EXERCISE INSTRUCTIONS:
Exactly as they stand, set down the following records once more.

▼

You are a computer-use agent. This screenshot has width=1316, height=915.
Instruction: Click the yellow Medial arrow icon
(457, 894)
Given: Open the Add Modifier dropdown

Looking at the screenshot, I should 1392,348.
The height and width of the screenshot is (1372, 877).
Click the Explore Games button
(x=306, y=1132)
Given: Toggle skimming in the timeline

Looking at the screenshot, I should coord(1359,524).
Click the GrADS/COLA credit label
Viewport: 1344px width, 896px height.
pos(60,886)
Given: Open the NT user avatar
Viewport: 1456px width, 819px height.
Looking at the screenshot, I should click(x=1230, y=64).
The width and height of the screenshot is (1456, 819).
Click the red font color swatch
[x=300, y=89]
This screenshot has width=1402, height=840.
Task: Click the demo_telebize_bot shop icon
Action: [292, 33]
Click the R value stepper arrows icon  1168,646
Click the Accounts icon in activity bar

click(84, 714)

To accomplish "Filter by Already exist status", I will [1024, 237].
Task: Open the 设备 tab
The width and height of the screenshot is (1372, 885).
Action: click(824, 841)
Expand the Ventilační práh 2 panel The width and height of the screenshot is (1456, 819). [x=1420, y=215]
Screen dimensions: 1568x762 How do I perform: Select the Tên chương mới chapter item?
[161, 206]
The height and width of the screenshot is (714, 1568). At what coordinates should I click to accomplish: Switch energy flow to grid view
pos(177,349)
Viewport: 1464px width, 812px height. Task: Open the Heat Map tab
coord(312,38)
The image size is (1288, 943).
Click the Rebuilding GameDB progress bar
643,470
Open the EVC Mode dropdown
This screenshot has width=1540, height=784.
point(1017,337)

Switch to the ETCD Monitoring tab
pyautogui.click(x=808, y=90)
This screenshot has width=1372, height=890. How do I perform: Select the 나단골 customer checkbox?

▲

ANSWER FOR THE TASK:
You are a computer-use agent. This screenshot has width=1316, height=915.
Instruction: Click the yellow Medial arrow icon
(457, 894)
Given: Open the Add Modifier dropdown

Looking at the screenshot, I should 1392,348.
The height and width of the screenshot is (1372, 877).
Click the Explore Games button
(x=306, y=1132)
Given: Toggle skimming in the timeline

Looking at the screenshot, I should coord(1359,524).
Click the GrADS/COLA credit label
Viewport: 1344px width, 896px height.
pos(60,886)
Given: Open the NT user avatar
Viewport: 1456px width, 819px height.
Looking at the screenshot, I should click(x=1230, y=64).
The width and height of the screenshot is (1456, 819).
Click the red font color swatch
[x=300, y=89]
This screenshot has width=1402, height=840.
Task: Click the demo_telebize_bot shop icon
Action: [292, 33]
Click the R value stepper arrows icon  1168,646
Click the Accounts icon in activity bar

click(84, 714)

To accomplish "Filter by Already exist status", I will [1024, 237].
Task: Open the 设备 tab
The width and height of the screenshot is (1372, 885).
Action: click(824, 841)
Expand the Ventilační práh 2 panel The width and height of the screenshot is (1456, 819). [x=1420, y=215]
Screen dimensions: 1568x762 How do I perform: Select the Tên chương mới chapter item?
[161, 206]
The height and width of the screenshot is (714, 1568). At what coordinates should I click to accomplish: Switch energy flow to grid view
pos(177,349)
Viewport: 1464px width, 812px height. Task: Open the Heat Map tab
coord(312,38)
The image size is (1288, 943).
Click the Rebuilding GameDB progress bar
643,470
Open the EVC Mode dropdown
This screenshot has width=1540, height=784.
point(1017,337)

Switch to the ETCD Monitoring tab
pyautogui.click(x=808, y=90)
This screenshot has width=1372, height=890. How do I perform: Select the 나단골 customer checkbox?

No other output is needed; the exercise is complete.